# Pinch Scotch



## Miami (Oct 8, 2005)

I am not a big drinker but I just tried some Pinch with a Padron 3000 mad. It made for a very nice pair. 

Does anyone else enjoy Pinch?


----------



## Miami (Oct 8, 2005)

No one?


----------



## replicant_argent (May 13, 2006)

never liked pinch.

But a little Dimple is a great scotch.
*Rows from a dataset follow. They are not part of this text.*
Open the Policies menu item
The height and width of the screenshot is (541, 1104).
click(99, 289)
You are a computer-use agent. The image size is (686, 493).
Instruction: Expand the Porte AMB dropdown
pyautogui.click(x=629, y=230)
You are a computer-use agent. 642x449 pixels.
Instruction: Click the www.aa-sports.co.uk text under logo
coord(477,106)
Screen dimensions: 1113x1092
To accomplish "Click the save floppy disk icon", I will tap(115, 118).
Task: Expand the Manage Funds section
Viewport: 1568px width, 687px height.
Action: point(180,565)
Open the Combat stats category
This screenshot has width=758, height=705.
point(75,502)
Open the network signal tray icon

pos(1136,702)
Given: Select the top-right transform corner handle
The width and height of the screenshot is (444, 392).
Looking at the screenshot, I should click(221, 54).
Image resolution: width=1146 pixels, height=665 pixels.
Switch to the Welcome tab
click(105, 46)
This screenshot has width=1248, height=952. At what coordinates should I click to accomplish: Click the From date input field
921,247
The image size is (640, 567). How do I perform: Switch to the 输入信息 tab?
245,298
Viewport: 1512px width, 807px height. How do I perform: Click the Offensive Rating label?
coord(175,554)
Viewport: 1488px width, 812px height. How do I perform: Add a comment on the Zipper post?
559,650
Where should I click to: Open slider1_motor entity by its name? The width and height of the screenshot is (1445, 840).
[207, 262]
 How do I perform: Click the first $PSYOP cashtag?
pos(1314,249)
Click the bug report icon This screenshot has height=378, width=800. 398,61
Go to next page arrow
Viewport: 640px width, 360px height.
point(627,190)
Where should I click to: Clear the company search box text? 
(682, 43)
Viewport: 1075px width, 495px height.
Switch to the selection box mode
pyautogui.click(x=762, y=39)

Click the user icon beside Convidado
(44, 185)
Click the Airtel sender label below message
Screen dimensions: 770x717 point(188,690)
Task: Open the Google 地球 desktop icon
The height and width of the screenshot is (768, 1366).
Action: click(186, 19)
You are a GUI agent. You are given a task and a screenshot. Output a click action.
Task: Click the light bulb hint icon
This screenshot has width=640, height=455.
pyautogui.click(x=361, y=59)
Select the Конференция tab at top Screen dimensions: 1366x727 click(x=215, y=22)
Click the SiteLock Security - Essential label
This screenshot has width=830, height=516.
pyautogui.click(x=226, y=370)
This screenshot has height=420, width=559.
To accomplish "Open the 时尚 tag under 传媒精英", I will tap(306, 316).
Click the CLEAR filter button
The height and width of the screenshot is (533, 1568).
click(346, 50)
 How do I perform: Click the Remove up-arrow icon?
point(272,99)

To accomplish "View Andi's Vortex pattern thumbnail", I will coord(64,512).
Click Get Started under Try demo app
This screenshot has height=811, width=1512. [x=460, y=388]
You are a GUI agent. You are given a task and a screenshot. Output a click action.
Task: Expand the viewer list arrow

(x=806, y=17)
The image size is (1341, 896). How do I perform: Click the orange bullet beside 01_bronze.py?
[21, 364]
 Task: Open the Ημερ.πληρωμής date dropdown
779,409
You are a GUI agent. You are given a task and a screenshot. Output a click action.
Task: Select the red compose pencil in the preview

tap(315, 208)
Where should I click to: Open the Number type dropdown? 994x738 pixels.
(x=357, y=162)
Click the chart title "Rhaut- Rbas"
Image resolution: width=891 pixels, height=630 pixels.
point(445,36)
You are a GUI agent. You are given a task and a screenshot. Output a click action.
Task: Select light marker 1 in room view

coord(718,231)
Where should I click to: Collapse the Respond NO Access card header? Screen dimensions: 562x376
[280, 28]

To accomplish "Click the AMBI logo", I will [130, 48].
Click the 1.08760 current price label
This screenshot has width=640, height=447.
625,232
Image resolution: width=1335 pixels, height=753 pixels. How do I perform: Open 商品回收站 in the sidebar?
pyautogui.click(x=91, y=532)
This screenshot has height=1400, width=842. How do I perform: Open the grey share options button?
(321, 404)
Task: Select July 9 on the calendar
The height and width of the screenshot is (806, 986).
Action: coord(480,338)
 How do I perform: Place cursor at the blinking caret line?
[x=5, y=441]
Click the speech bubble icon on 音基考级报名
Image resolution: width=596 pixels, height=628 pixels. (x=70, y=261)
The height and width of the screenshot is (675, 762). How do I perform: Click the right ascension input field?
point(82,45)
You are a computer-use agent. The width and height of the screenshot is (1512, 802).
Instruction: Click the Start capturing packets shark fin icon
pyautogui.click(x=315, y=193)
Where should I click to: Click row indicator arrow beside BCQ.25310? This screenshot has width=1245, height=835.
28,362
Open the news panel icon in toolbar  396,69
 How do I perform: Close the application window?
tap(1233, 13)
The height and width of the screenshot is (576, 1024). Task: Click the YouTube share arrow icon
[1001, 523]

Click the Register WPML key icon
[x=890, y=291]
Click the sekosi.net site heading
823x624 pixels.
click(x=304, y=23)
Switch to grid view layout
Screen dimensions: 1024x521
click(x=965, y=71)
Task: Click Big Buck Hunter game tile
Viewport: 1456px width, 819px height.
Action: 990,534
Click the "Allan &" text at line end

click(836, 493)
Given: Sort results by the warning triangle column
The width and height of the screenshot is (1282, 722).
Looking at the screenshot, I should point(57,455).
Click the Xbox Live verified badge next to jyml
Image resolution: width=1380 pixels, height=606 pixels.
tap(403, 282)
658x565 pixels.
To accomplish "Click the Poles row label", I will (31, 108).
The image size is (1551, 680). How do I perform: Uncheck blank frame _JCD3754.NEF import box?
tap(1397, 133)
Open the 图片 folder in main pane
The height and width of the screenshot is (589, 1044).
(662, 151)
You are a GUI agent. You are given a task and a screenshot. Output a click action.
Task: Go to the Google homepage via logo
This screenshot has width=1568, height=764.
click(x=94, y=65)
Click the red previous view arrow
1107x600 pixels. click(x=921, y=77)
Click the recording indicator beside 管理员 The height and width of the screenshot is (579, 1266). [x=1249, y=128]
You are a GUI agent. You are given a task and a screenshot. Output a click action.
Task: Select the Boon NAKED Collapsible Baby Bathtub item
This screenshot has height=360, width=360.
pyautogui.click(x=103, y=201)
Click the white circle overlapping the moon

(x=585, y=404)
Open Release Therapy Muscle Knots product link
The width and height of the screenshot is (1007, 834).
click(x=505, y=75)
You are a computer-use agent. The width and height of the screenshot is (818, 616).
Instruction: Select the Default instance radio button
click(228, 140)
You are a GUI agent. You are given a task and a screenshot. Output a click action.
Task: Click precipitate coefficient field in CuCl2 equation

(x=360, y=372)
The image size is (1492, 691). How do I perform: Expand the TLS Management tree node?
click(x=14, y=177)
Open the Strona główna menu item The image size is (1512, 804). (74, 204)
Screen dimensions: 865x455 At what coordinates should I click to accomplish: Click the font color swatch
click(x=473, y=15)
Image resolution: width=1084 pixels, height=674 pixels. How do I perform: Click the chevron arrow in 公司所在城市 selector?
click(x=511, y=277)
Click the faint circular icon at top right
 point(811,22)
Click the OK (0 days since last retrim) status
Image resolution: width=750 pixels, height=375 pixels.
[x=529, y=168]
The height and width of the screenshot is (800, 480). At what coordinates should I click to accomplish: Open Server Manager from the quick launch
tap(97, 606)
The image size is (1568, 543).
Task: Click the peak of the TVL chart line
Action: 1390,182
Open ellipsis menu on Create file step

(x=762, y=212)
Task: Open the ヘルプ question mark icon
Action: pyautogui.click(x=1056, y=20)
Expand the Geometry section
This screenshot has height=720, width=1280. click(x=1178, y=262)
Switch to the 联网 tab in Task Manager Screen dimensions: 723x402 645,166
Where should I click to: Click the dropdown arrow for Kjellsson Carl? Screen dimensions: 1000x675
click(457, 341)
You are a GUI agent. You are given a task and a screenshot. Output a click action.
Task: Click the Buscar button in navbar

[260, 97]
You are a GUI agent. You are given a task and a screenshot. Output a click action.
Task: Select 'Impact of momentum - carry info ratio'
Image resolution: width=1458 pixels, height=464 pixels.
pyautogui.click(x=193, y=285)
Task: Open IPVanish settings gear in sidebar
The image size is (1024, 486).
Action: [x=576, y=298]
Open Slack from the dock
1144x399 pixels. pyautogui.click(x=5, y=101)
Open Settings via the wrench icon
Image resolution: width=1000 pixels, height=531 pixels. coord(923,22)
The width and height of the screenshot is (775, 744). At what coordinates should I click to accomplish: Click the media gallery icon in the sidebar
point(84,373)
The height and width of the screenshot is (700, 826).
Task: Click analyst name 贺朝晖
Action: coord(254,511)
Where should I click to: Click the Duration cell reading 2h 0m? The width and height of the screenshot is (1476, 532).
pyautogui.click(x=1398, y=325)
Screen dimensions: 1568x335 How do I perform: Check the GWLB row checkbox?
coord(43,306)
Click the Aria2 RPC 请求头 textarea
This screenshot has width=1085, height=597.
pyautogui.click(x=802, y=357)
I've enjoyed a dram or two.


----------



## havana_lover (Feb 15, 2007)

its not a bad bended scotch...


----------



## Hoplophile (Feb 2, 2007)

Been a while since I had it, but quite a respectable blend, as I recall.


----------



## burninator (Jul 11, 2006)

Never had Pinch Scotch, but I've been known to drink Scotch in a pinch.


----------



## trogdor | the burninator (Jan 4, 2007)

burninator said:


> Never had Pinch Scotch, but I've been known to drink Scotch in a pinch.


:tpd:


----------



## ChurchDog (Jan 9, 2007)

I don't drink much scotch but my brother gave me a bottle of Pinch Dimple and my experience so far has been good.


----------



## TheDirector (Nov 22, 2006)

It's good. I haven't partaken for a while tho....


----------



## RPB67 (Mar 26, 2005)

Good but better scotches out there for the money,in my opinion. Pinch is good. But just not tops on my list.

I would rather have the Macallan 12 or 18 than the Pinch.


----------



## Mbraud4 (Feb 17, 2006)

Never had pinch but I just tried the Macallan 12 and Macallan Cask as stated above...and both were simply wonderful!


----------